Another viewer asked Goodson about the influences on Hank Williams.

“He loved Ernest Tubb and Roy Acuff, but developed his own style. There have been great country songs before and after him,” Goodson replied.

One of his greatest influences was from an African-American man named Rufus “Tee-Tot” Payne, a street performer in Georgiana. Payne gave young Hank lessons in how to play the guitar and have a stage presence. He taught Williams chords, chord progressions, bass turns and the musical style of accompaniment that Hank would use in most of his future songwriting. Later on, Williams would record “My Bucket’s Got a Hole in it,” which Payne had written. Payne died in 1939, long before Williams was widely known. He is believed to have been buried in an unmarked grave in Lincoln Cemetery in Montgomery.

In a lighthearted question, Dr. Mac Holderfield asked Goodson how many jails now claim that ‘Hank Williams Once Slept Here.” Goodson laughed and said there were quite a few of them. One of the best known is the Alexander City Jail. There’s a photo of a shirtless and emaciated Hank Williams in the Alexander City Jail. It was taken during his Kaw-liga period, not long before his death. The song “Kaw-liga’ became No. 1 on the country charts after his death.

“Hank claimed to have some Native American heritage,” Goodson said. “He had compassion for the Native American, saying ‘They’ve been here longer than we have.’”

Another viewer asked Goodson if he thought Williams would have adapted to changing trends in music had he lived through the 1950s and 1960s.

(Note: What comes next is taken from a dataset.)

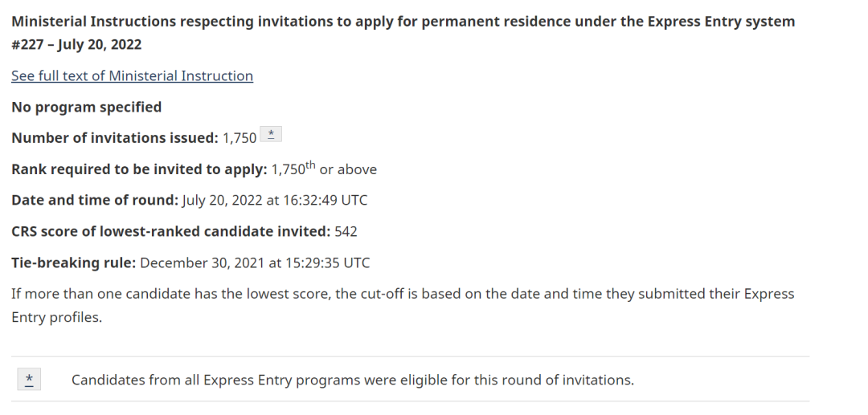
Task: Click the '#227 – July 20, 2022' heading line
Action: click(x=76, y=44)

“A lot of people have wondered about that,” he said. “I don’t know if his own personal style would have remained popular. He’s been called the Hillbilly Shakespeare. Most of the words in his songs have few syllables.”

Tony Bennett’s version of “Cold, Cold Heart” went to No. 1 on the pop chart.

“When Hank and his band were traveling, they loved to play that version on jukeboxes when they stopped at restaurants,” Goodson said.